Fernanda – O desafio foi mostrar a Mersene como uma criança igual às outras. Sem torná-la vítima, tampouco guerreira. Porque todos temos forças e fraquezas. Então ora ela fica feliz, ora fica triste. No livro, a criança está no Brasil e tem uma rotina de uma criança interiorizada. Tem hora para dormir, brincar e ir à escola. E é nessa situação escolar que, muitas vezes, as crianças refugiadas continuam sendo desafiadas no processo integração. A ideia do livro foi disseminar o conceito do refúgio, explicar que refugiados não fogem porque fizeram algo de errado, mas porque buscam a proteção que o país de origem não pode mais dar. Nesse contexto, a história também aborda a maternidade, a perda, a saudade, a superação, a resiliência…
Voo – O que a escrita do livro contribuiu para a sua jornada?
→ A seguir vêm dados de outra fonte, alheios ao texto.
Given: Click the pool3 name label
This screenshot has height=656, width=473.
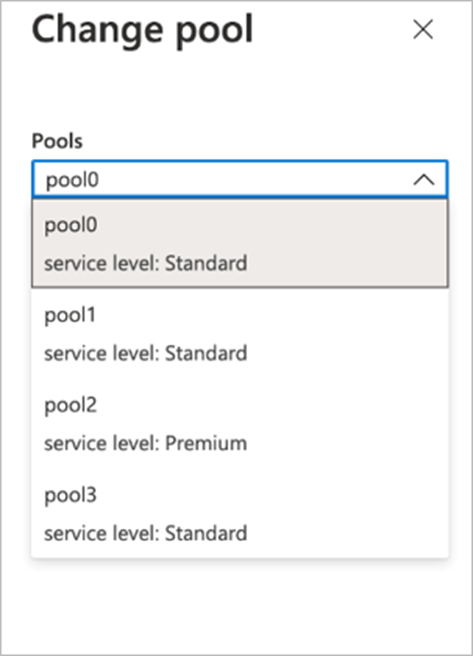Looking at the screenshot, I should [x=71, y=496].
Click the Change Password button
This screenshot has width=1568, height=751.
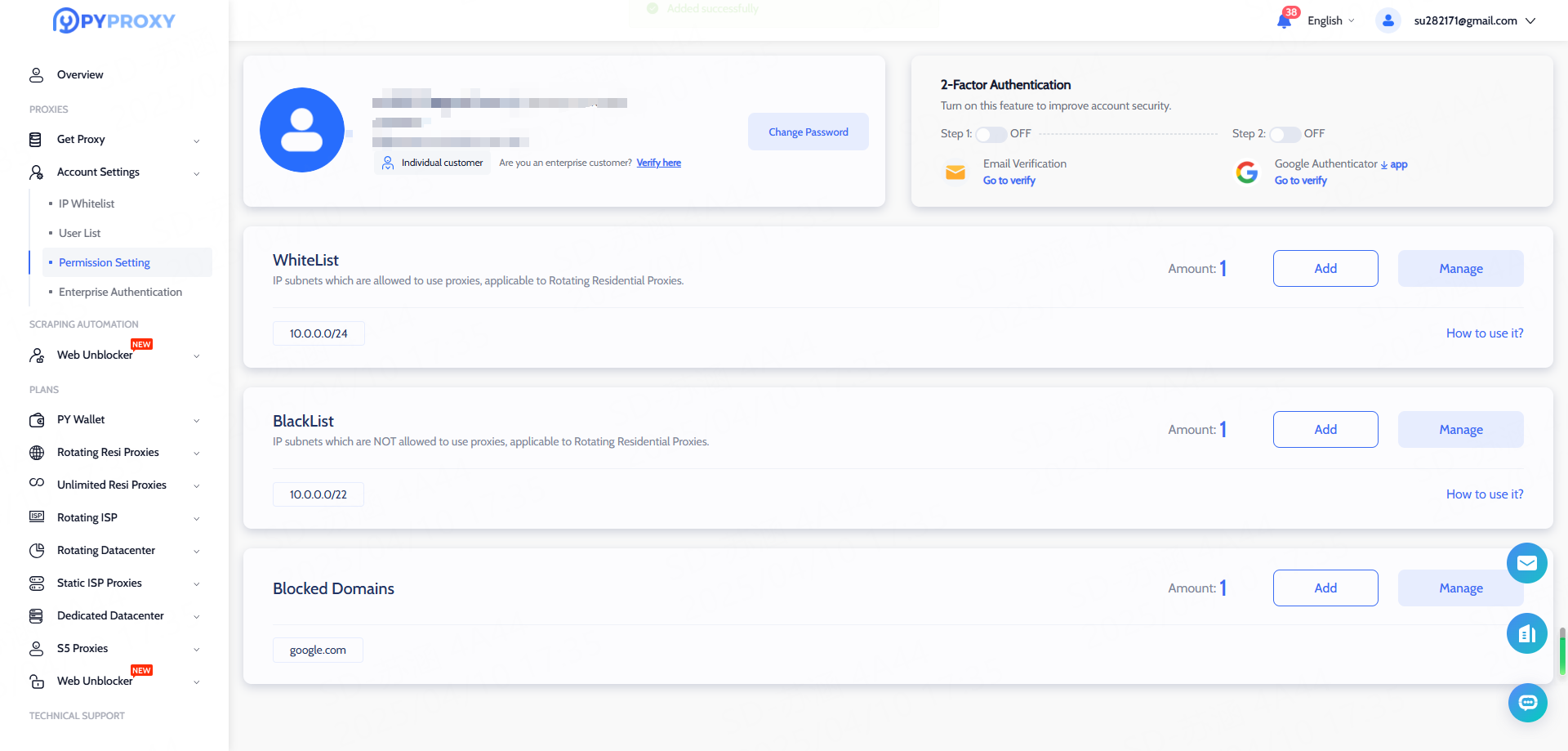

Fernanda – A caminhada para a construção do livro foi incrível. Conheci pessoas que confiaram na minha ideia e se dedicaram a cada detalhe, como é o caso das sócias da Editora Voo – Claudia, Joana e Priscila. Do financiamento coletivo para tornar o livro realidade, aos eventos, feiras e editais, chegando a mais 250 mil exemplares em quatro anos. Hoje o livro está em todas as escolas públicas da cidade de São Paulo. Isso é resultado de um esforço e uma dedicação de profissionais comprometidas com os valores do seu negócio. No meu caso, o livro foi ainda o ponto de partida para minha dissertação de mestrado. Com o tema Narrativas de infâncias refugiadas – a criança como protagonista da própria história, meu trabalho final foi vencedor do Prêmio Compós 2021, na categoria Melhor Dissertação. Utilizei uma metodologia de escuta sensível, criei uma atividade lúdica para o contato com crianças refugiadas no Rio de Janeiro e observei cenas que registrei durante uma visita à Operação Acolhida em Roraima. Com base no depoimento de cada criança, escrevi histórias curtas que costuraram o texto da dissertação. Fiquei muito contente com o prêmio, porque foi um desafio e tanto inovar no formato sem perder o rigor acadêmico.
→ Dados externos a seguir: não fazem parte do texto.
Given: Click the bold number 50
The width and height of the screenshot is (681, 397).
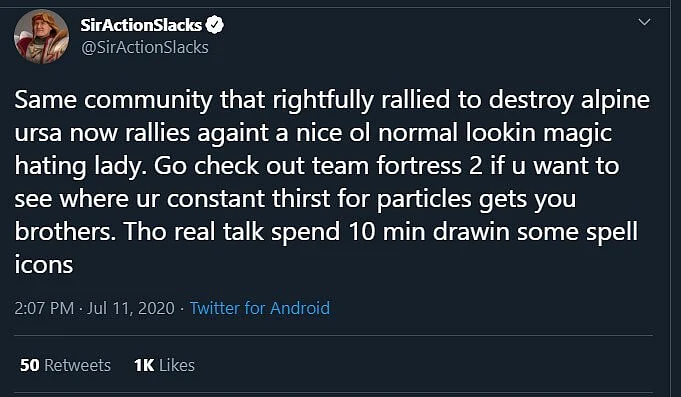Looking at the screenshot, I should (30, 365).
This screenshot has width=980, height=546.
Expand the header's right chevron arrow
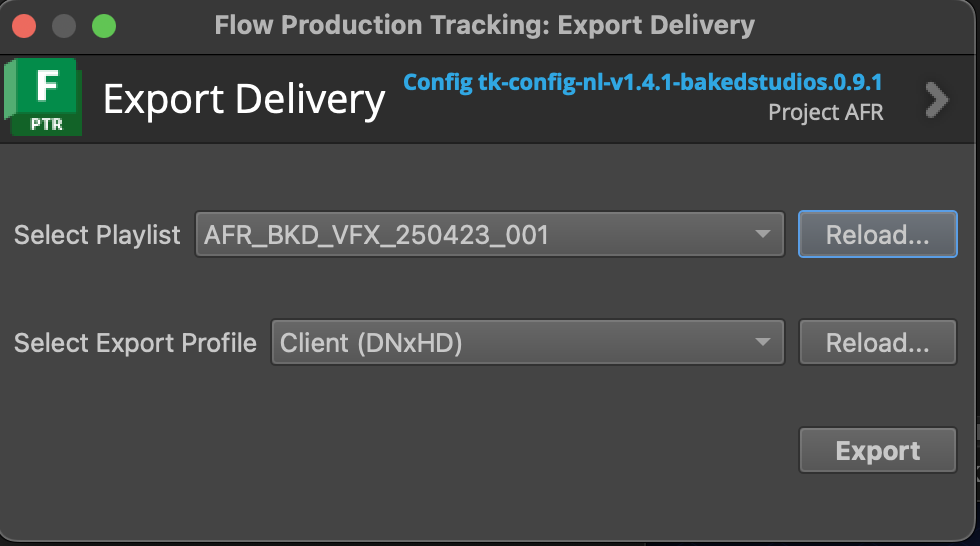[x=936, y=99]
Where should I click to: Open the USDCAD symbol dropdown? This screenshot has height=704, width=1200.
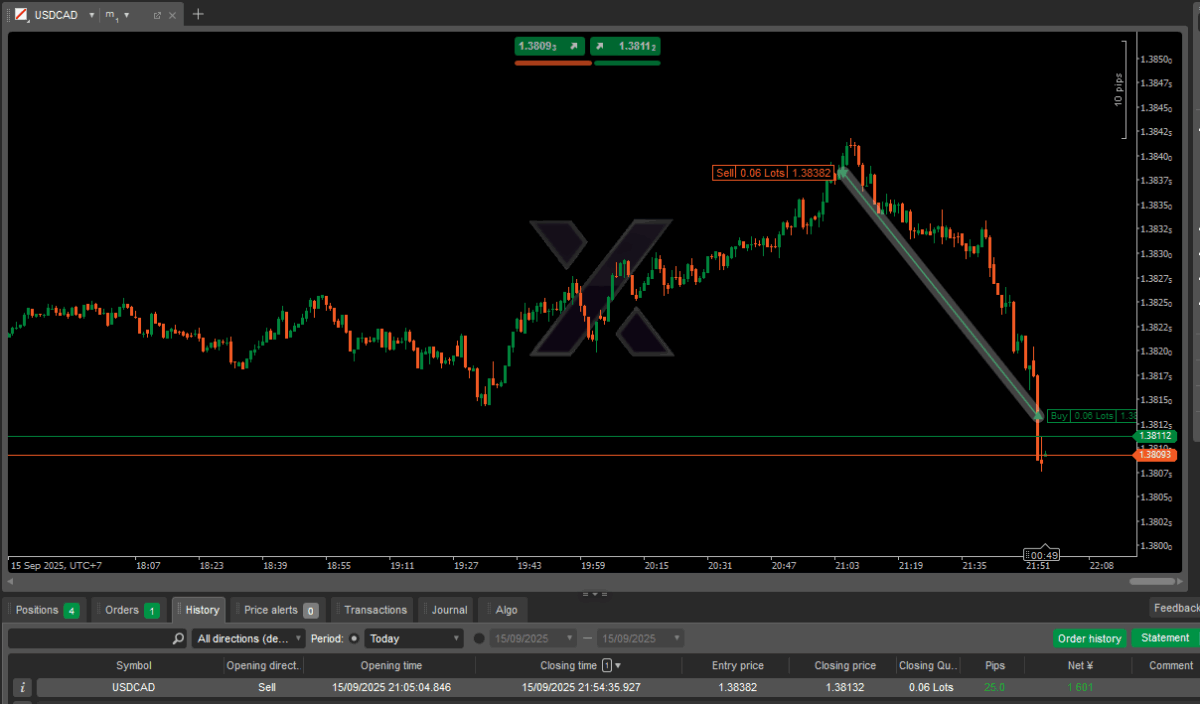[x=92, y=15]

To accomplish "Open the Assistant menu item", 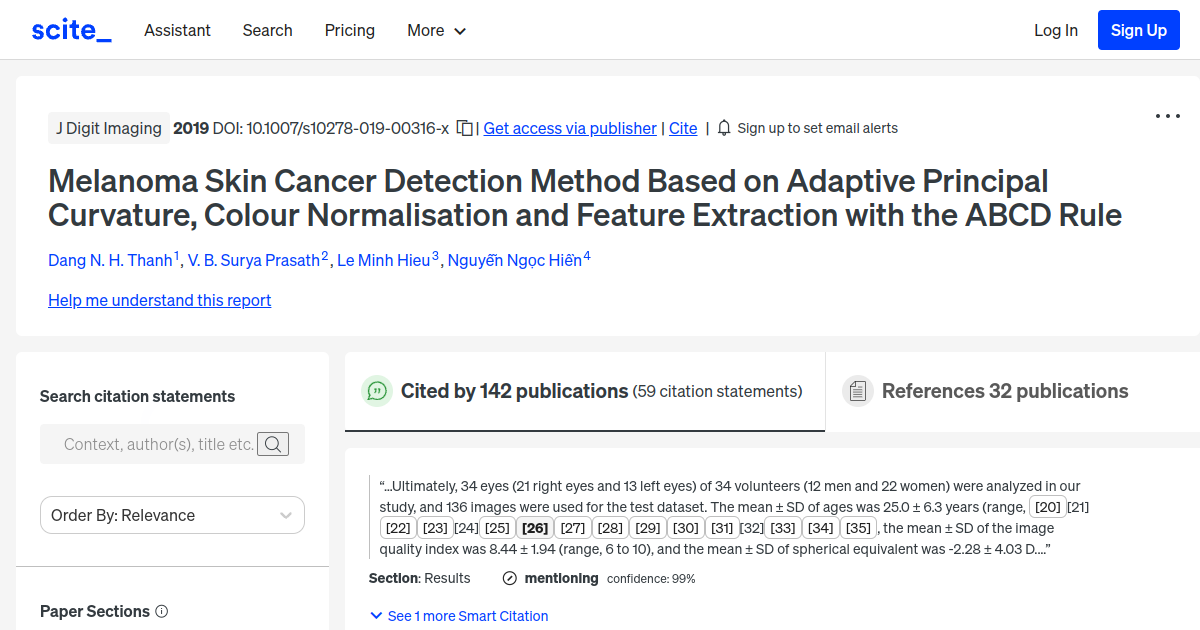I will [x=177, y=30].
Voo – Por fim, gostaríamos que você nos contasse qual é o principal sentimento e o principal ensinamento que você espera que o livro desperte nos pais e nos leitores mirins.
Fernanda – O objetivo principal do livro é passar uma informação correta sobre o conceito de refúgio. A falta de informação sobre o tema é um dos principais obstáculos à integração dos refugiados e, em especial, das crianças. O livro não define de que forma a criança refugiada deve ser tratada pelo país acolhedor, apenas conta a história da menina. Mas depois que o conceito do refúgio está claro, parece que as pessoas ficam menos resistentes ao outro. Muitas vezes, essa resistência é uma reação ao desconhecido. E o livro tem esse aspecto de trazer conhecimento, de abrir um caminho para o respeito. Temos recebido um retorno bastante positivo em relação a isso. Nos leitores mirins, o livro tem despertado muita empatia. As crianças escrevem cartas para a Mersene e ainda – o mais sensacional – querem ficar amigas da menina que abraça o vento.